Impitoyable loi du business. L’emblématique patron et principal actionnaire du groupe Casino, Jean-Charles Naouri, 74 ans, est contraint de céder son empire aux hommes d’affaires Daniel Kretinsky et Marc Ladreit de Lacharrière, deux milliardaires qui disposent d’une force de frappe financière supérieure à la sienne. Confronté à une dette de 7 milliards d’euros, le groupe spécialisé dans la grande distribution à travers diverses enseignes (Franprix, Monoprix, Géant, Naturalia, Cdiscount) n’avait pas d’autre choix que d’ouvrir la porte à de nouveaux actionnaires.
Les deux repreneurs accompagnés par le fonds britannique Attestor, en contrepartie du plus important abandon de créances jamais négocié en France, détiendront 53% du groupe. Les actionnaires de Casino seront dilués. Ainsi, la holding Rallye qui contrôlait 52% du groupe devrait consentir à faire le constat des pertes. Rallye est détenue à 59% par la foncière Euris qui elle même est détenue à 90% par Finatus. Cette dernière est détenue à 92% par Euris, holding personnelle de Jean-Charles Naouri. Un tel enchevêtrement ne lui a pas permis de garder le contrôle sur son groupe.

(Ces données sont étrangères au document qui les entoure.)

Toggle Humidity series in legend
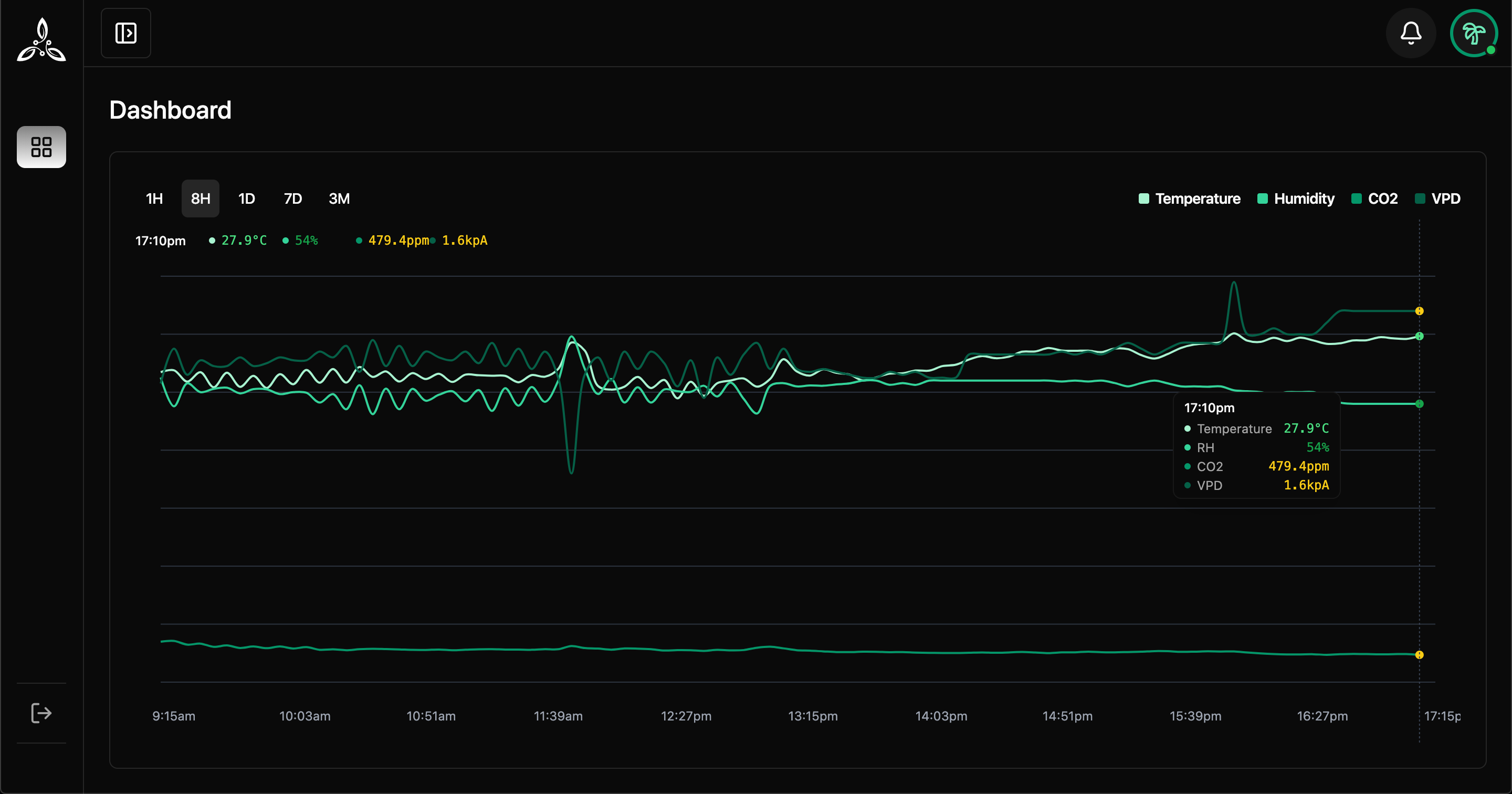The height and width of the screenshot is (794, 1512). tap(1303, 198)
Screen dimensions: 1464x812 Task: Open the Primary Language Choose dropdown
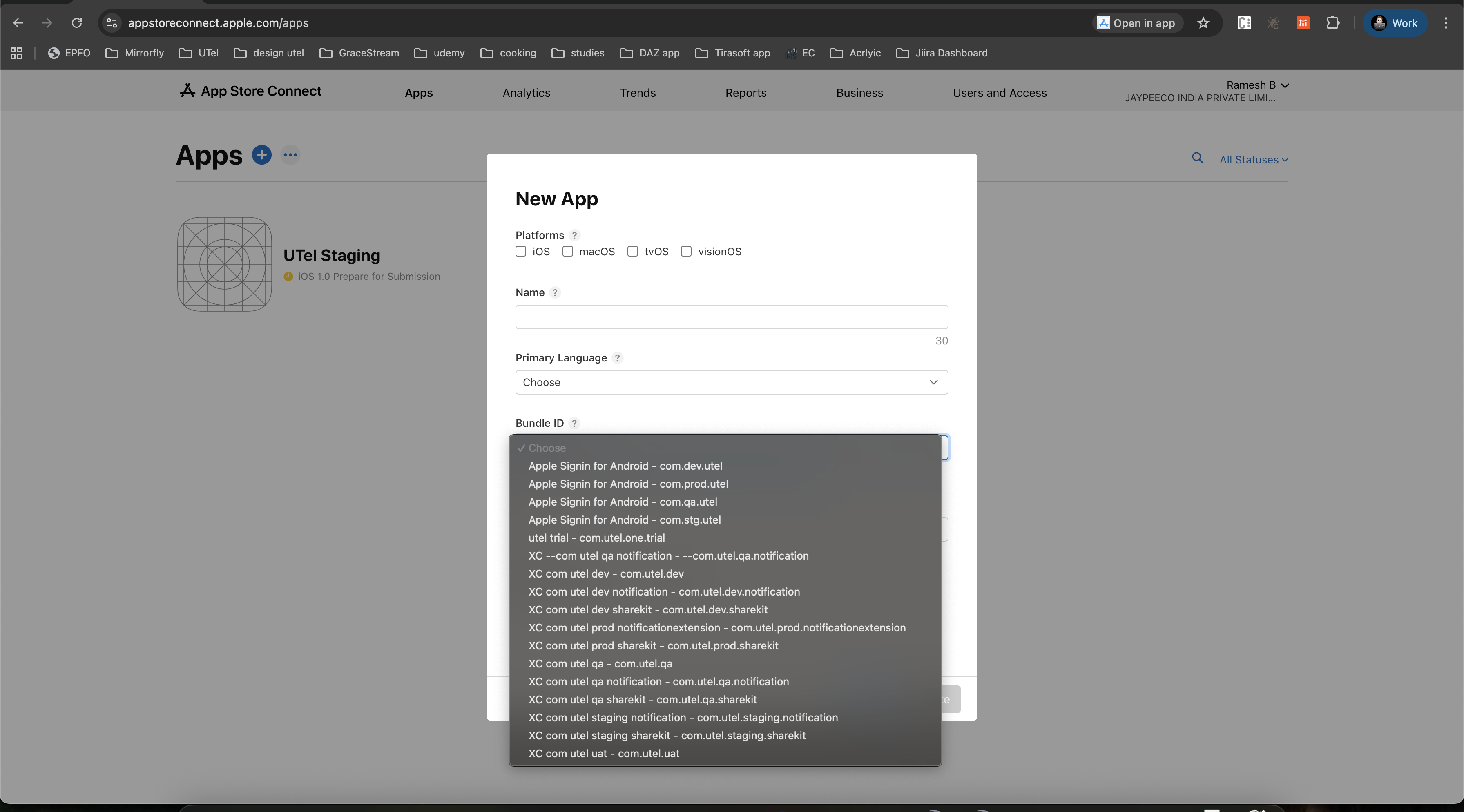click(732, 382)
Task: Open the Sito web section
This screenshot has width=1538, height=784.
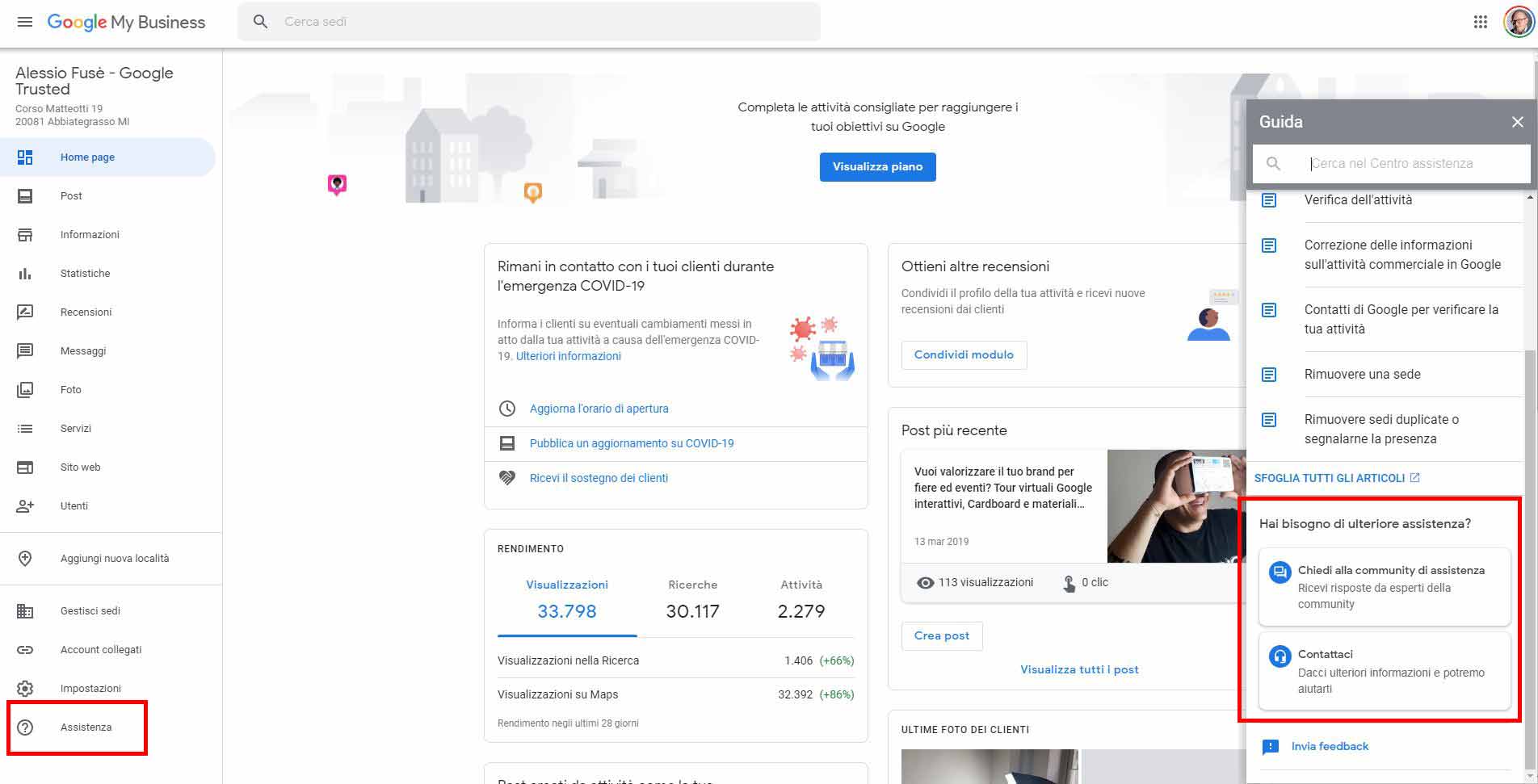Action: tap(78, 467)
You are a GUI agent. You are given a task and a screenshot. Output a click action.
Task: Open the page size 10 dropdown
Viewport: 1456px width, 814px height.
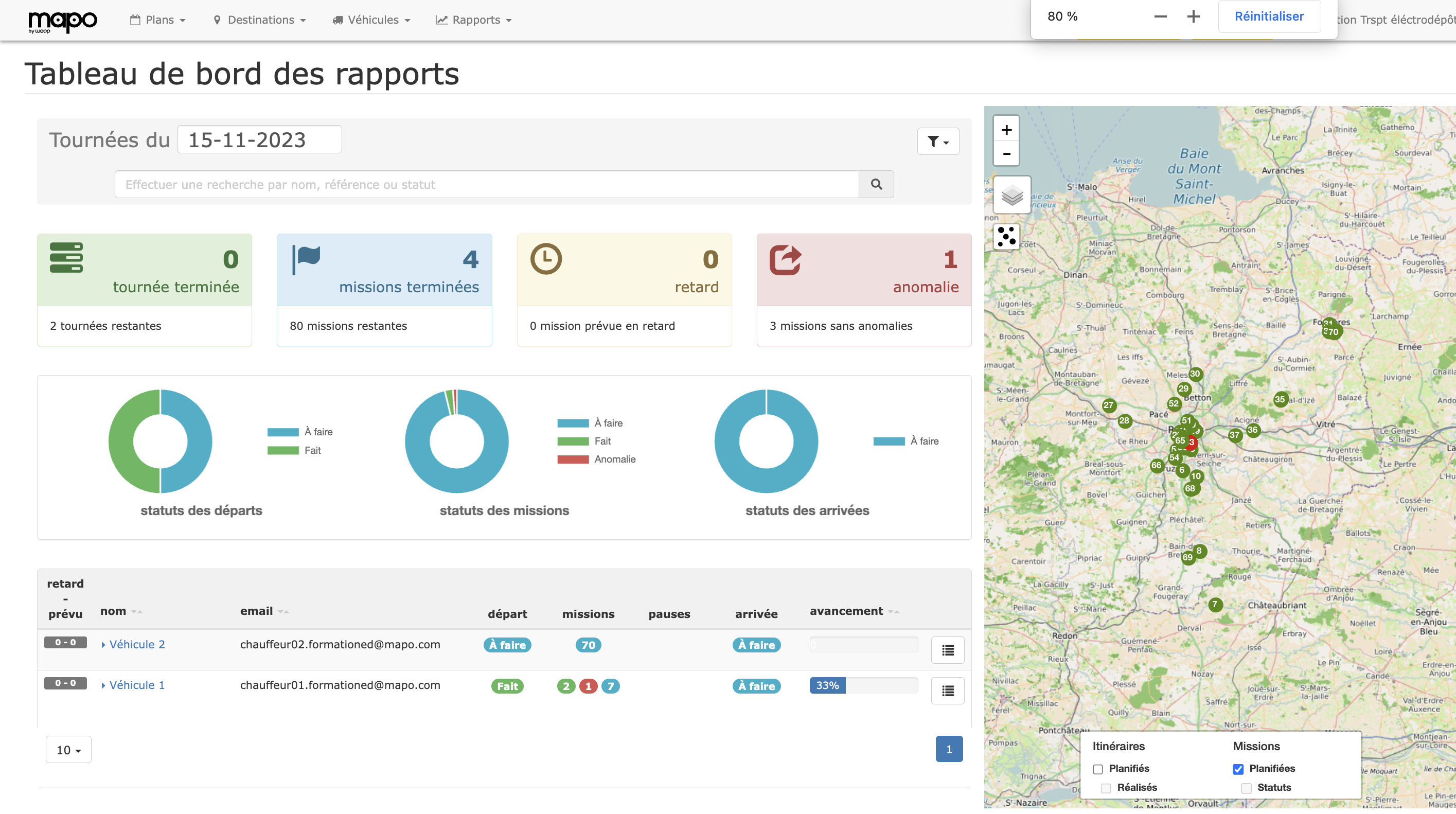point(68,749)
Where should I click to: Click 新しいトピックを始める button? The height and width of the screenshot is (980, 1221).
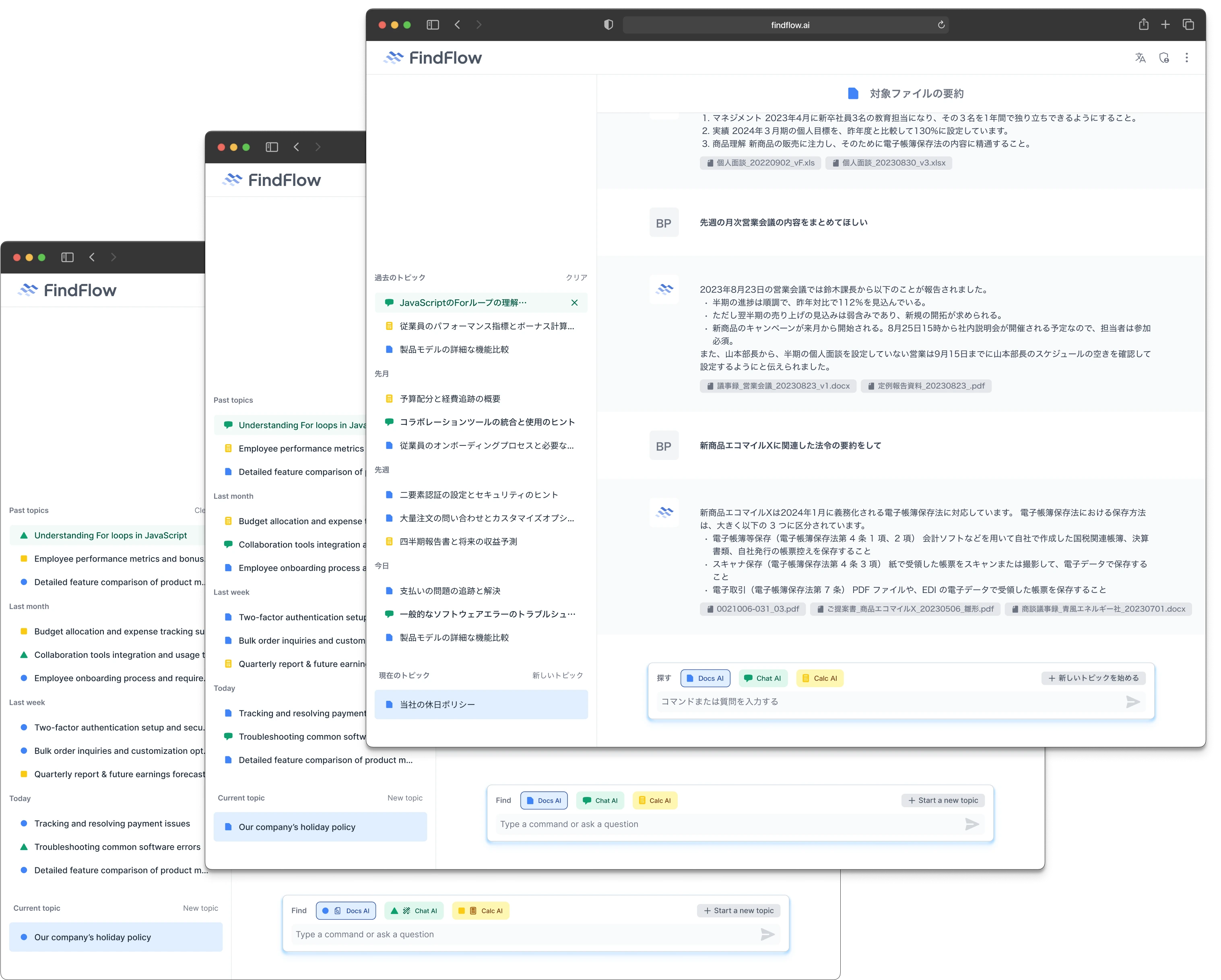pos(1093,678)
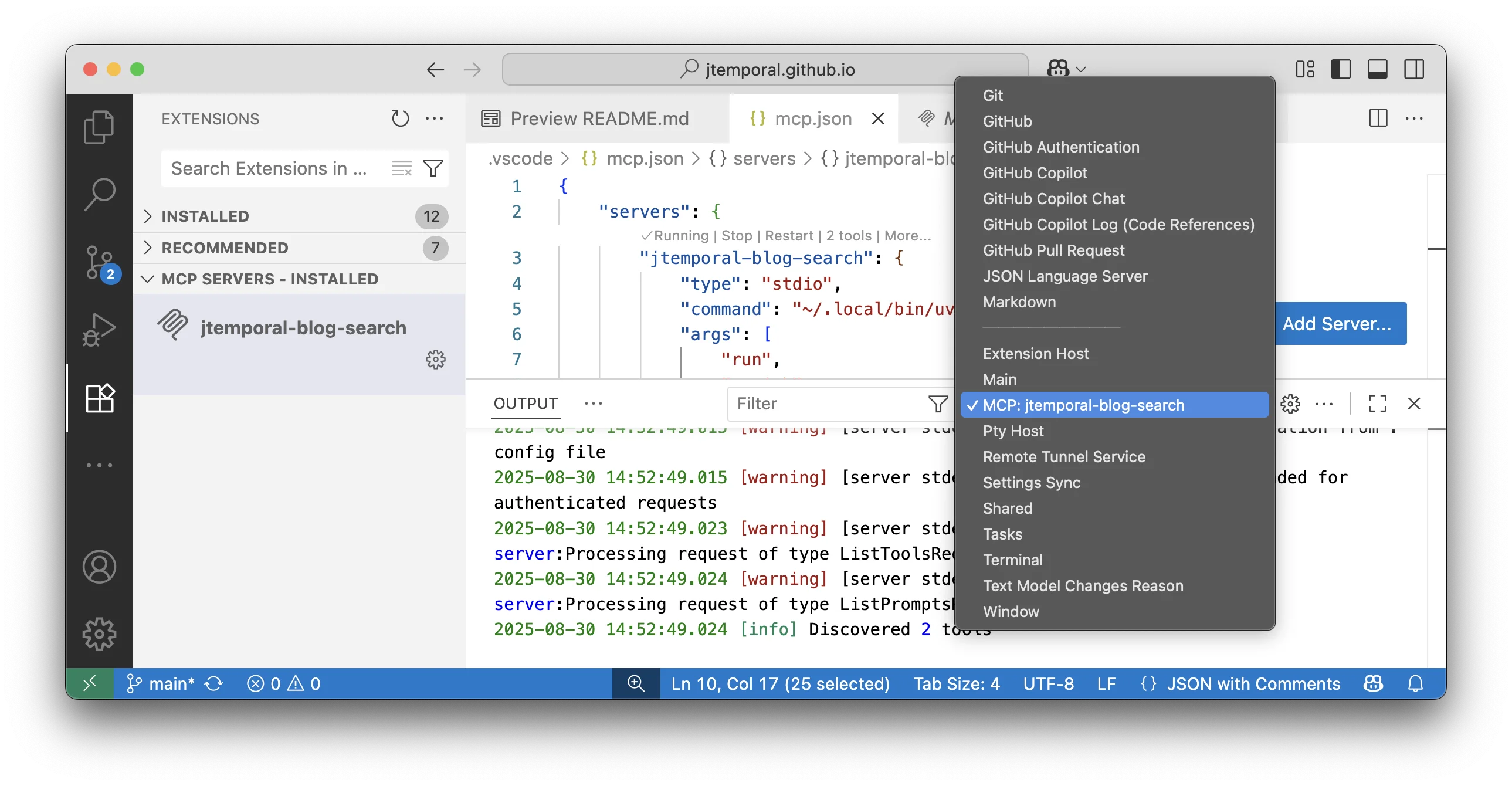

Dans ces marchandages sous fond de rumeurs, le distributeur stéphanois ne vaut aujourd’hui virtuellement quasi rien en Bourse, quand il pesait 5,66 milliards d’euros en 2015 juste avant l’attaque de fonds spéculatifs comme Muddy Waters. Une page du capitalisme français se tourne. Le groupe a perdu jusqu’à 21,5 % vendredi matin 28 juillet avant de se reprendre. Cette perte en Bourse suivrait la décision du conseil d’administration de la société qui a approuvé un plan de sauvetage du distributeur, exsangue, qui se traduira par un changement de propriétaire.